What is being asked -> Tally the lines below that contain "computer" and reply with only the tally.

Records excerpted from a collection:
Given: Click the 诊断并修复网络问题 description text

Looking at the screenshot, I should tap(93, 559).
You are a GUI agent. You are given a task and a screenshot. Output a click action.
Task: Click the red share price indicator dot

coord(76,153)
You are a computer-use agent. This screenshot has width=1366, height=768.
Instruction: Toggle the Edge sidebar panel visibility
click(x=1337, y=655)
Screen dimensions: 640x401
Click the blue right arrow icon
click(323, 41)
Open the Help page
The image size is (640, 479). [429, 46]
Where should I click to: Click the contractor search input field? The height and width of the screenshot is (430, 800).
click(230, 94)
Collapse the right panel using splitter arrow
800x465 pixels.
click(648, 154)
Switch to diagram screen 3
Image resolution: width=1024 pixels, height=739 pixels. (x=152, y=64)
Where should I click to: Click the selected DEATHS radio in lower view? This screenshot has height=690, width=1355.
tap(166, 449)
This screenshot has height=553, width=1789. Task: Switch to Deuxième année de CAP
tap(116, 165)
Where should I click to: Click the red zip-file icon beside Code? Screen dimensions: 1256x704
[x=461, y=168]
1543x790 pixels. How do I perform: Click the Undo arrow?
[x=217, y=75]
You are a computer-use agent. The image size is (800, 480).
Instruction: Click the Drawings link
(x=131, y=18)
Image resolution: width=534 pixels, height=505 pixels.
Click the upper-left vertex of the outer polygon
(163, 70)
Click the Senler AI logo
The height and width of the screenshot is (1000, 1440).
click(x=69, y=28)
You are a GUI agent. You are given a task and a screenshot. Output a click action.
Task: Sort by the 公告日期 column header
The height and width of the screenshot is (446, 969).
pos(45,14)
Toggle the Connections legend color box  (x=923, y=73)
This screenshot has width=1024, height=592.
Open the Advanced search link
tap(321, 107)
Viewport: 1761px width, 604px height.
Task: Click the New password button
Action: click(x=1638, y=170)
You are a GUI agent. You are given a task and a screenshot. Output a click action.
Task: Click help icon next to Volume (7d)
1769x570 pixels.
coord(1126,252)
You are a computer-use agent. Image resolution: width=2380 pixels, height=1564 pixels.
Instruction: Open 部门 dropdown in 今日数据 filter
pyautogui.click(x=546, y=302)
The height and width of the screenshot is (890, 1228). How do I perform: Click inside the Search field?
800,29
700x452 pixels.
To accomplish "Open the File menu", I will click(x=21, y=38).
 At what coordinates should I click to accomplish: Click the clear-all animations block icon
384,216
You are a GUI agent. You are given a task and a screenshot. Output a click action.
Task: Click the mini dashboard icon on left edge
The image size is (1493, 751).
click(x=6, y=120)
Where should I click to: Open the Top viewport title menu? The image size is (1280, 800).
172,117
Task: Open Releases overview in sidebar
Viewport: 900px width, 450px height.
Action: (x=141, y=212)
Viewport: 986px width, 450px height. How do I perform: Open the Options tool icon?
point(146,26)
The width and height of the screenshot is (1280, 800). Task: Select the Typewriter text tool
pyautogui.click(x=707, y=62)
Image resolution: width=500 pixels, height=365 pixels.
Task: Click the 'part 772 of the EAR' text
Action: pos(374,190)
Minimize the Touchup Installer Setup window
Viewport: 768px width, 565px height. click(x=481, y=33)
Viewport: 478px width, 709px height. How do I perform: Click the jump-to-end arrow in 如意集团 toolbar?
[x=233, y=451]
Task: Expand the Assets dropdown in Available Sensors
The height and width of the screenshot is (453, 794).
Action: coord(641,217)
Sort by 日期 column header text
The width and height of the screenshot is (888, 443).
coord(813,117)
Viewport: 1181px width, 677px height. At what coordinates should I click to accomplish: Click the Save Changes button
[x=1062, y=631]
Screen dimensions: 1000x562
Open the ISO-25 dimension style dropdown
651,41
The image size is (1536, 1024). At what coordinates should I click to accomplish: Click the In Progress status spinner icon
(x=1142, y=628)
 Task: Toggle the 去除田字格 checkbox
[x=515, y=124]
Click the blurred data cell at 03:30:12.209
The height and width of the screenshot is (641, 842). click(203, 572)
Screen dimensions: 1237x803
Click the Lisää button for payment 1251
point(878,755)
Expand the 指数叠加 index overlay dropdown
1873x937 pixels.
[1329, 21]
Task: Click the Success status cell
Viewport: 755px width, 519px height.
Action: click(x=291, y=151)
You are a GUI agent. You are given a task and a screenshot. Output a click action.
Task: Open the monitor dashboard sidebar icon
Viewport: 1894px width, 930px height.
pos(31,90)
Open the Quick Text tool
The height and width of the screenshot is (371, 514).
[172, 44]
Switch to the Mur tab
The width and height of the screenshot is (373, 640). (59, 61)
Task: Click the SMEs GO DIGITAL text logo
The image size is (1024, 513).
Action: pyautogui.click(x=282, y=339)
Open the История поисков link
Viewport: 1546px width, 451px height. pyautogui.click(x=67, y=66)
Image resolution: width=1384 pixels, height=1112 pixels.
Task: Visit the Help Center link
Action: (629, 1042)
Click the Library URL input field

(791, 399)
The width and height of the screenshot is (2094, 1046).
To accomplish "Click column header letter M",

Exercise result -> 3